Muscle twitching and pain can also be a symptom of ME/CFS and it can come on VERY suddenly and with crippling pain.

I have coeliac. Had it for nearly 20 years, never been ill. The first thing the GP did was send me to the gastroenterologist to see if this was coeliac playing up. But blood tests and endoscopy indicate my coeliac is fully under control. It’s not being caused by coeliac. I’m at my wits end worrying about what’s causing it.

Just wanted to say don’t be fobbed off with gp trying to say pain is in your mind.
I have had a serious misdiagnosis from a gp with this approach.
Keep on until you have a answer and don’t be afraid to get a second opinion.

They said no. Six different doctors and about three nurses. The neurologist won’t even accept a referral for me because he says it’s definitely not MS etc.

I'd try vitamin D and magnesium, it's worked wonders on my pain and twitches. I feel so much better since taking it.

I’ve had three months of vitamin D, B, iron and magnesium. I’m not cured. My numbers are in the normal range. The GP said this is obviously not the cause. I’m absolutely at a loss 😭

@Eyesopenwideawake do you do consultations remotely?
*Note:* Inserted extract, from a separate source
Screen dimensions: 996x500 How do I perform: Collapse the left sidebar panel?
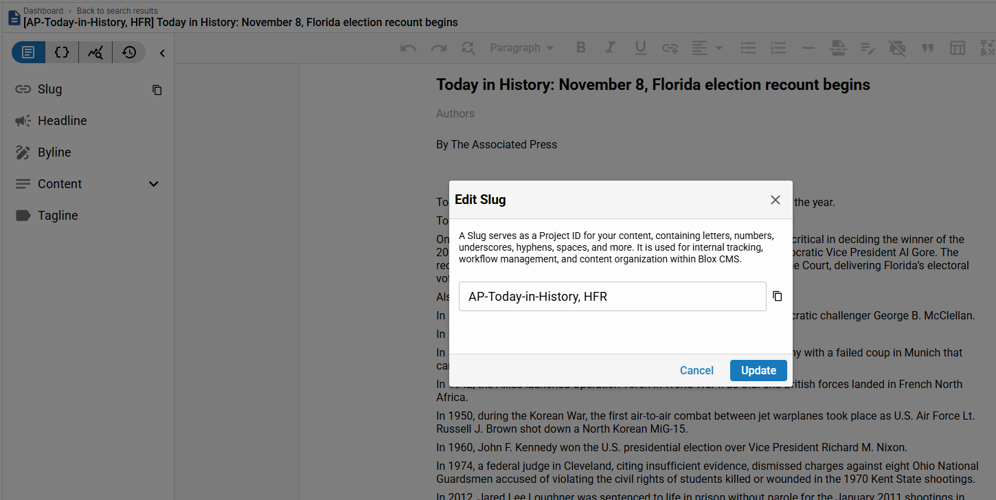(162, 53)
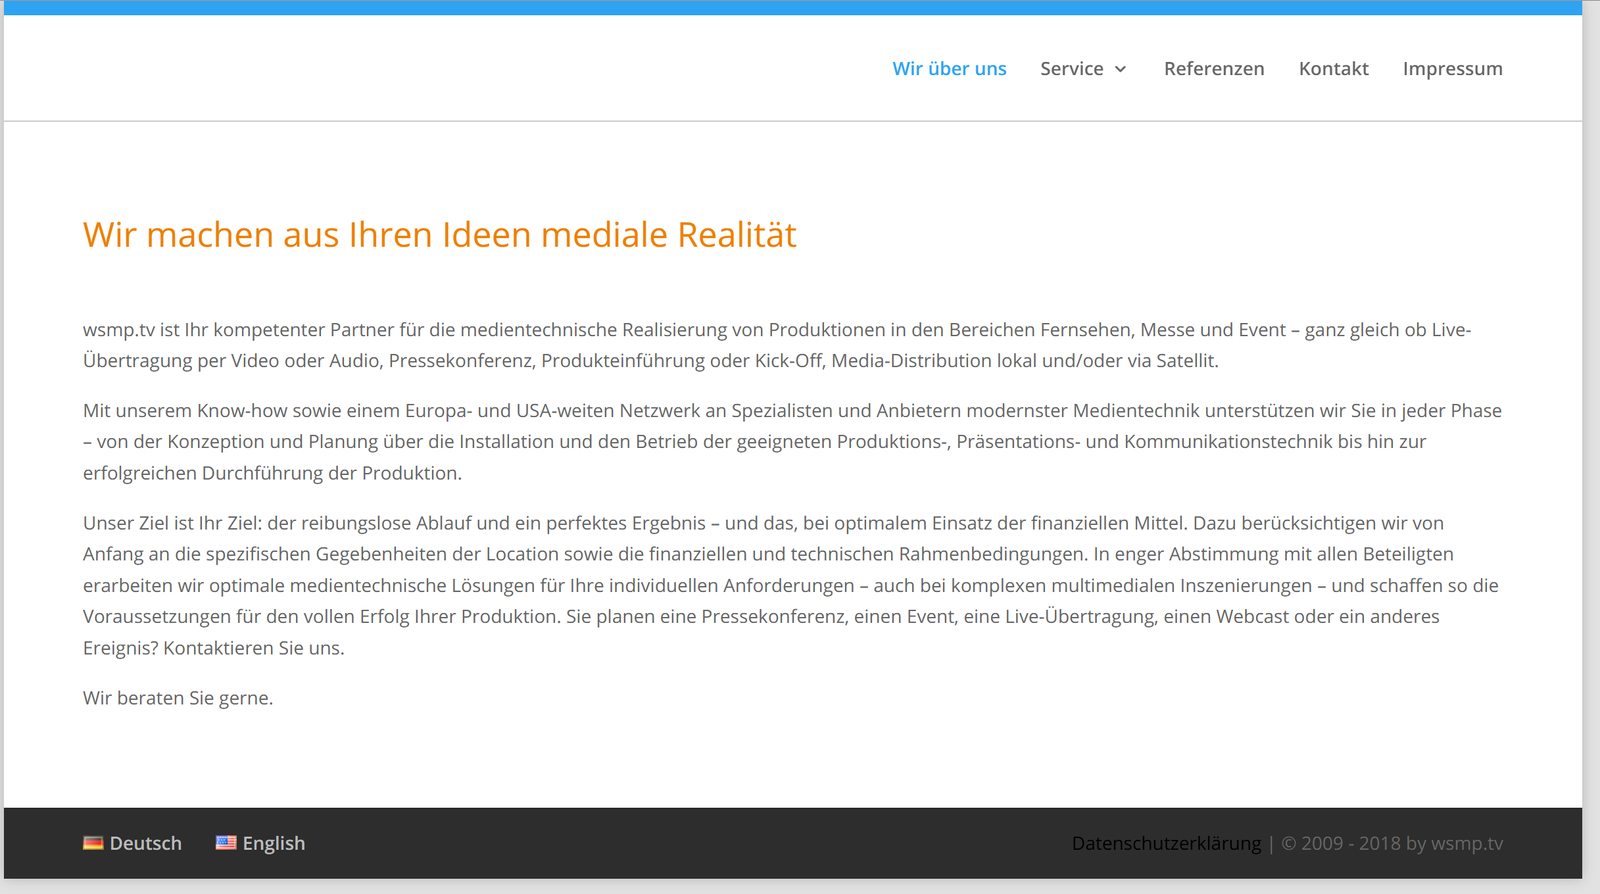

I have joint clicking and stinging pains in my feet in particular but they can come and go all over the place. I've recently been diagnosed with hypermobility (and possibly fibromyalgia), which can also cause digestive problems and can be associated with coeliac. Is that something you've considered?

No, they didn’t accept the referral. You can’t say that they have said it definitely isn’t MS and there is also a correlation with MS and celiac.

Id ask for a private neurology appointment.

So the twitching is known medically as tremor.

I have tremor. I have a neurological condition that means that my nerves sometimes don't work. So I get pain, burning pain, and tremors. I also lose motor control, and my sensation is pretty dodgy.

Realistically with your symptoms you need to see a neurologist as while it might not be MS (or at least it isn't presenting like MS) there are a fuckload of things that can be wrong with your nervous system that are not MS and only the neurologist can tell what they are.

If you can afford to go private I would.

With the pain, if it is nerve pain (and it does sound like it) then you may find amytriptyline or similar SSRI's help, that is the standard treatment.

There are medications that reduce tremor. I don't take them because the side effects are worse than my tremors.